Para comenzar, debemos reconocer que la reproducción de una imagen digital en la pantalla de un monitor implica la interacción entre pixeles de imagen y pixeles del monitor; en otras palabras, dado un grupo de pixeles de una imagen, debo elegir un grupo de pixeles de la pantalla para reproducirlos.

La estrategia más natural es utilizar un pixel del monitor para reproducir un pixel de la imagen, denominada 1 a 1, vista al 100% o píxeles reales.  Este modo de reproducción es el indicado para evaluar el muestreo de una imagen, particularmente su nivel de detalle y la presencia de ruido, ya que cada pixel de la imagen está representado por un pixel independiente del monitor.

Ahora bien, del cuadro de resoluciones anterior, podemos ver que la mayor resolución alcanzable es casi 100 ppi. Supongamos un monitor con esta resolución que debe representar una imagen de 300 ppi; las dimensiones de cada uno de estos pixeles son la tercera parte de los del monitor; luego, la imagen ocupará en pantalla una dimensión triple. Por ejemplo, una imagen de 13 x 18 cm a 300 ppi necesita, utilizando esta estrategia, un tamaño de pantalla de 39 x 54 cm; ni siquiera un monitor de 20” (que tampoco llega a 100 ppi) lograría mostrar la imagen en su totalidad.

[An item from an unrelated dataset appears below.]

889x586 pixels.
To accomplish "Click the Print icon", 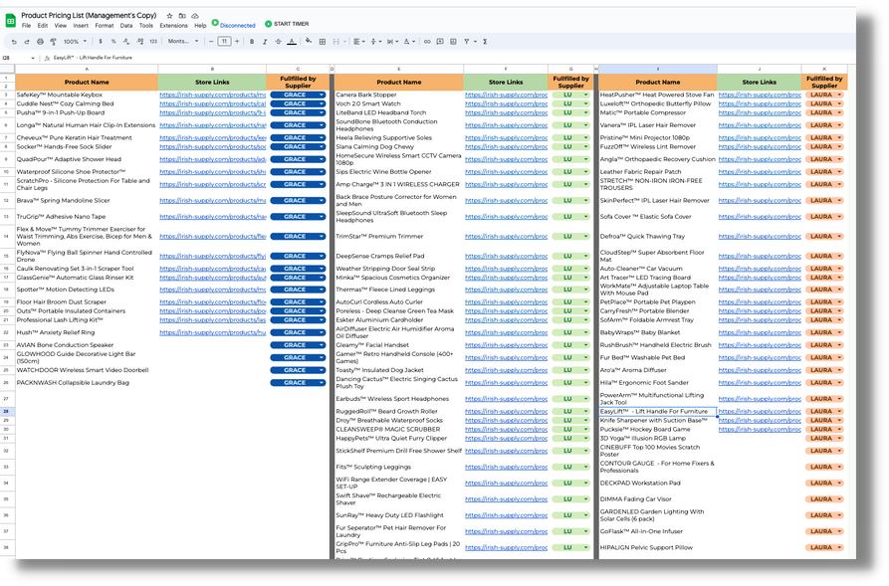I will (41, 42).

Esto explica la necesidad de utilizar algún tipo de zoom para cambiar el tamaño aparente de la imagen. Esto puede hacerse de dos maneras:

  • Un pixel del monitor representa a todo un grupo de pixeles de la imagen: por ejemplo, un área de 2 x 2 pixeles de la imagen se funden para iluminar sólo un pixel del monitor. Se habla así de un zoom de reducción, en este caso del 50%, ya que la imagen aparecerá con la mitad del tamaño respecto a la representación 1 a 1;
  • Un pixel de la imagen ilumina a todo un grupo de pixeles del monitor: por ejemplo, el mismo pixel se repite en un cuadrado de 2 x 2 pixeles del monitor. Aquí se tiene un zoom de aumento, en este caso de 200%, por duplicar el tamaño aparente de la imagen respecto de la vista al 100%.

En el primer caso, podemos “encajar” la imagen en una cierta área de la pantalla, al precio de no poder distinguir más pixeles individuales; sin embargo, esta vista es aceptable para juzgar el color global de la imagen, en la medida que no existan patrones de color detallados a nivel de pixel. El segundo caso sólo tiene utilidad para mejorar la apreciación de imágenes de pocos pixeles o para poner de manifiesto fenómenos del orden de magnitud de los pixeles mismos; por ejemplo, los defectos introducidos por una compresión JPEG elevada.

Actividades para el capítulo §2.10

  1. Calcule la resolución de pantalla (densidad de pixeles) de su propio celular.
§2.11 – Contextos de aplicación: Impresión de imágenes >

1 Un LCD puede operarse a resoluciones menores a la nativa, pero al precio de una pérdida de enfoque, producto de la falta de coherencia entre el tamaño del pixel aparente y el del real. Desde este punto de vista, en cambio, puede considerarse que un CRT tiene varias resoluciones nativas.